Wilson went on to claim that the “resulting unity far supersedes any privately held convictions after items have been carefully reviewed by the world church and decisions have been taken.” He added that this unity “far supersedes any legal ‘rights’ that might be exercised. Moral and spiritual obligations to God, to His church, and to His united mission far outweigh any legal or independent opinions of a member or an organization within the general church body.”
A controversial vote at the 2015 San Antonio General Conference Session denied permission for the church’s world divisions to determine whether to ordain women as pastors within their territories.
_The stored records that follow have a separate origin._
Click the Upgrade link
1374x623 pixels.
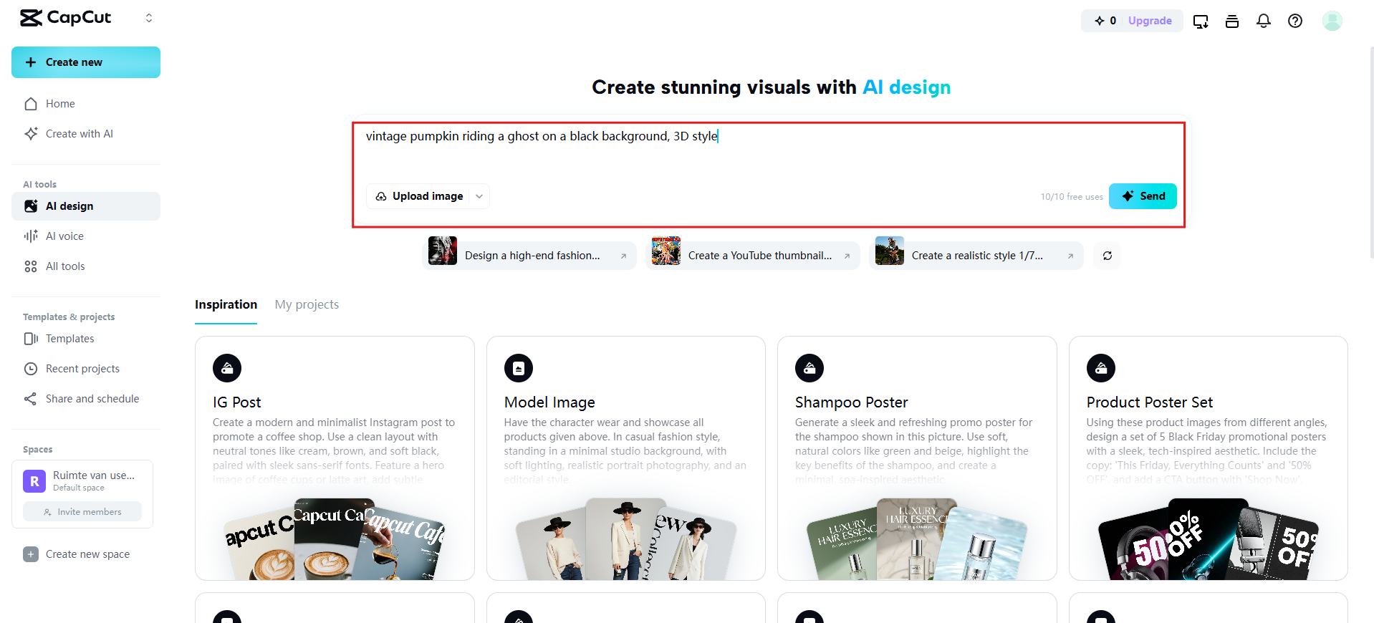[x=1150, y=21]
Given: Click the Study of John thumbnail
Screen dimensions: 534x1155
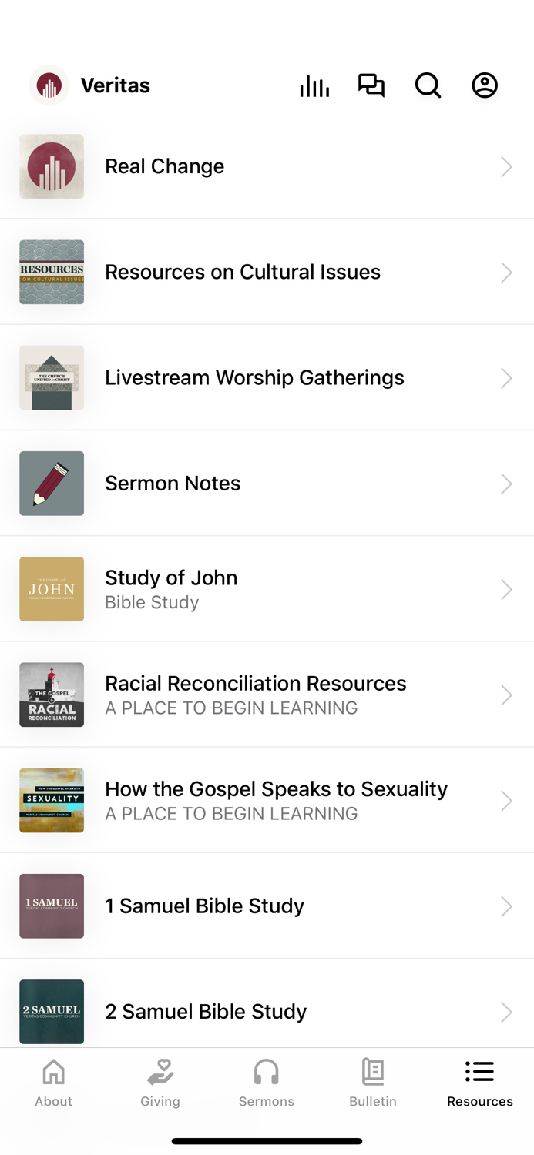Looking at the screenshot, I should [x=52, y=589].
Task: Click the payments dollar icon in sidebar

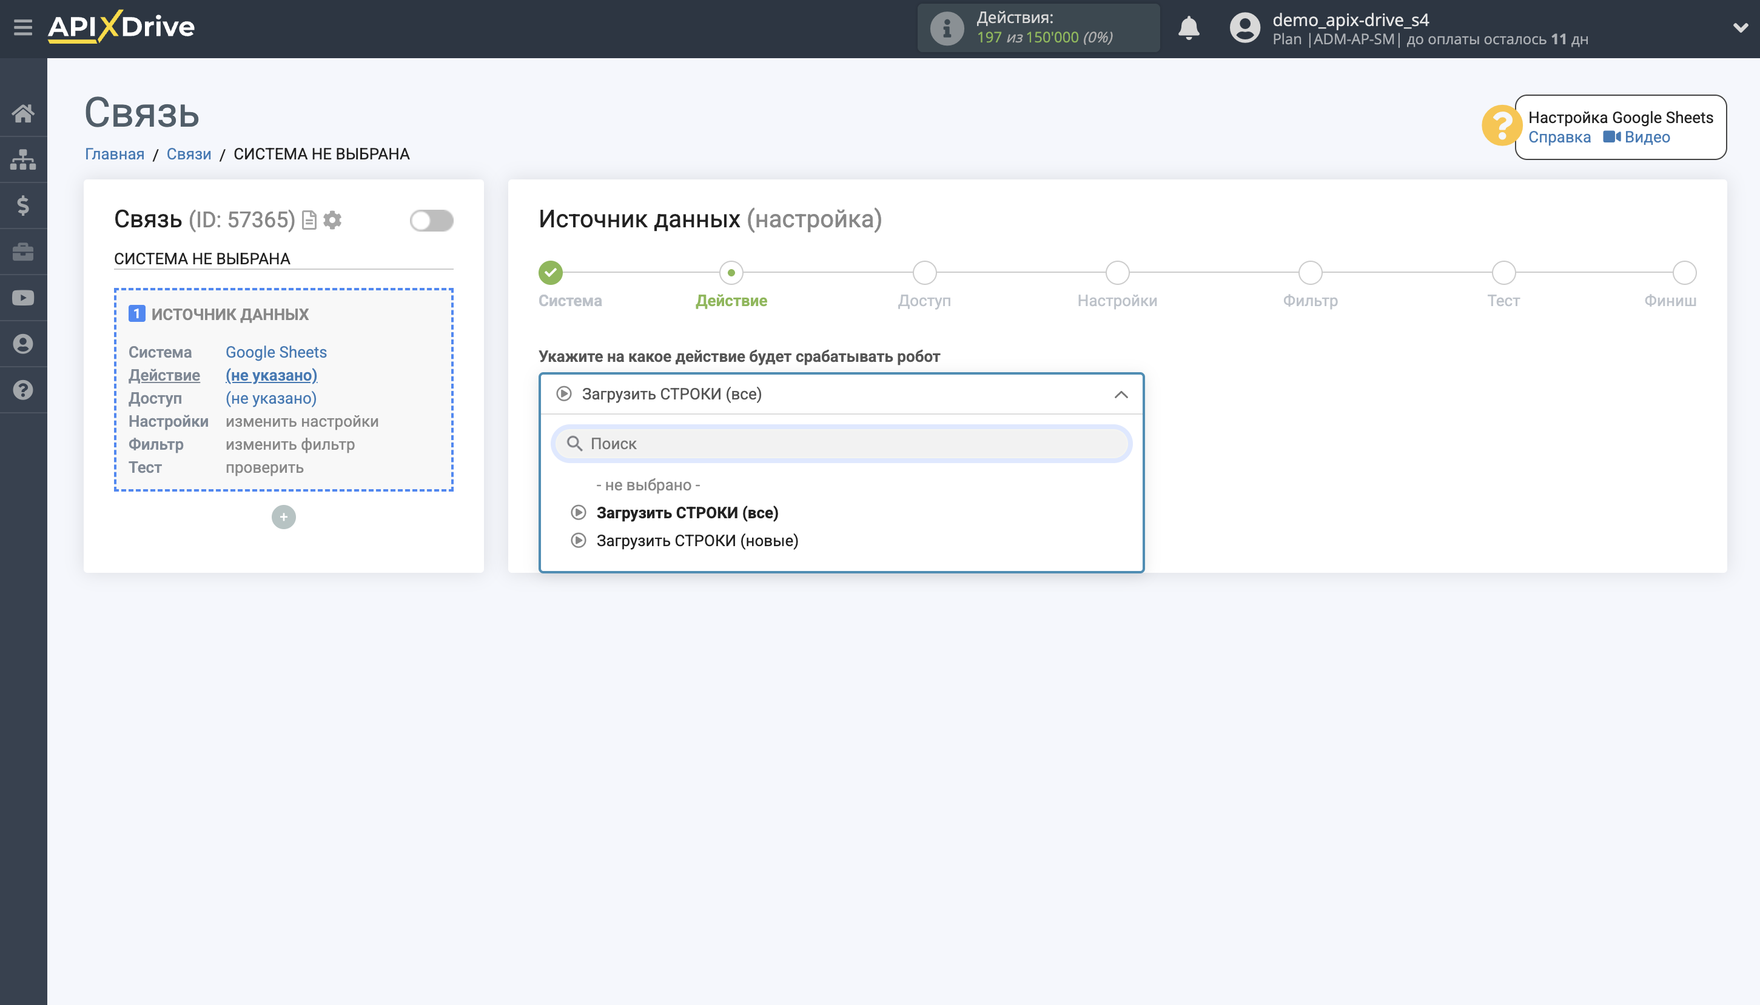Action: click(23, 205)
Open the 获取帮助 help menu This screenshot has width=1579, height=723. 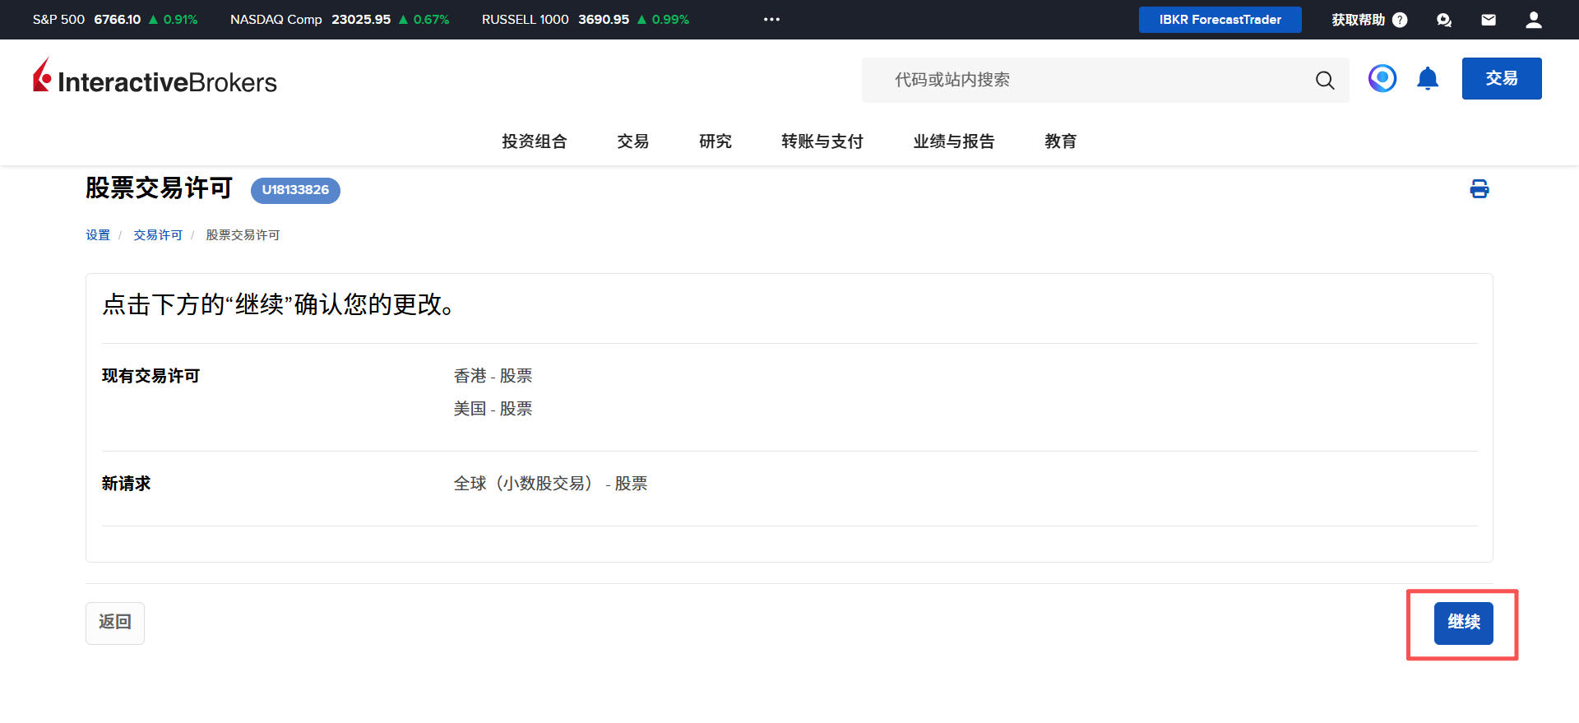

GC leaders regard as noncompliant some union conferences, the organizational entities where ordination is usually approved, for either ordaining women or ceasing to ordain all pastors in harmony with the unions’ own constituency votes to pursue equality.
“When any organization, as a part of the body of Christ, His church, demands its own way contrary to the will of the entire body, that willful and independent organization is working against God’s wishes for a united church in mission based on John 17,” Wilson said.
Leaders from around the world including division presidents, secretaries, and treasurers, university presidents and professors, voiced their desires for denominational unity, many also citing John 17 where Jesus prays for unity among his followers.
G. Alexander Bryant, executive secretary for the North American Division, voiced his appreciation for what he perceived as the Christ-centered nature of the comments from church leaders.
“I wish young people in the North American Division could hear what we are saying today about the church being Christ-centered,” he said during a roundtable about training young people to become leaders. “If Christ is not at the center, we have nothing.”